FCA dal giugno del 2018 è rientrata inoltre del passivo che si registrava nei suoi bilanci, quindi non ha alcun motivo per chiudere impianti industriali in Italia e delocalizzare, ad esempio, in Cina o in India.

Il governo deve farsi portavoce delle esigenze di tutela di una forza-lavoro che ha già in passato subito tanto e poco ottenuto dalle rimodulazioni dei comparti aziendali, dalle ristrutturazioni che sono state fatte. Basti pensare alle lotte di Pomigliano d’Arco, ai tanti scioperi, al monte ore di salario perso dai lavoratori per difendere diritti che parevano, pure questi come molti altri nella vita sociale e civile, acquisiti da tempo.

La globalizzazione esige che le lotte dei mercati mondiali si facciano sempre più aspre e convincano il capitale a concentrarsi sempre più: qui la lezione economica e la previsione di Marx emerge in tutta la sua potenza scientifica e dimostra, allo stesso tempo, la fragilità del sistema che non può fare altro che ricorrere a compromessi per evitare che cane mangi cane, pescecane mangi altro pescecane. Ma è inevitabile.
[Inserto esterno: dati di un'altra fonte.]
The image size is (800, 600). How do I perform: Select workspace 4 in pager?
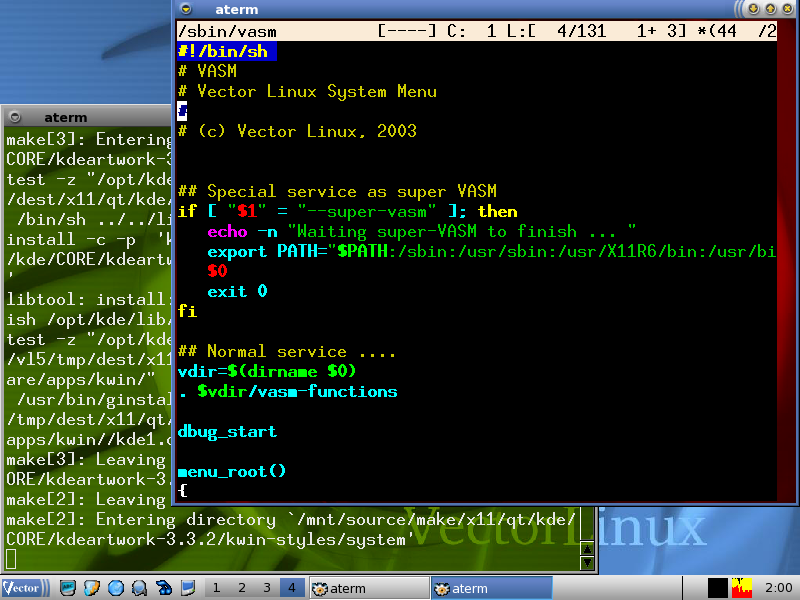tap(292, 588)
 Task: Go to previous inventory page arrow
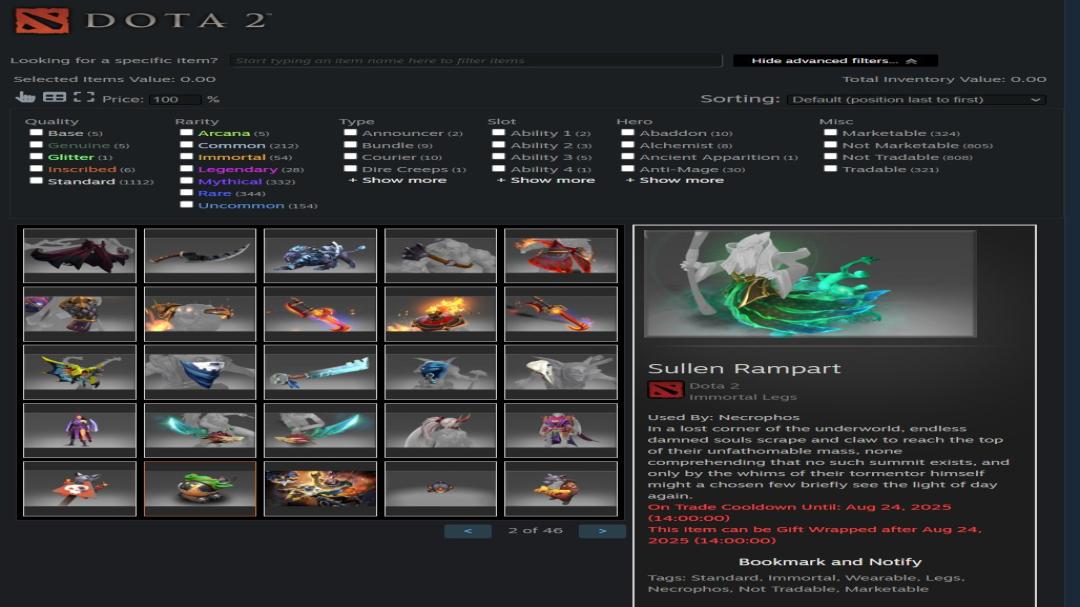[468, 531]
Analisi ed editoriali dei giornali italiani vedono ricadute positive per l’Europa. Sì, quella dei banchieri e dei grandi azionisti. Non certo quella dei lavoratori che subiranno indubbiamente nuove pressioni, nuovi ricatti che i padroni sapranno sempre attribuire alle “necessità” del mercato, cui rimangono – per funzione che essi stessi del resto esprimono – fedeli e devotissimi figli.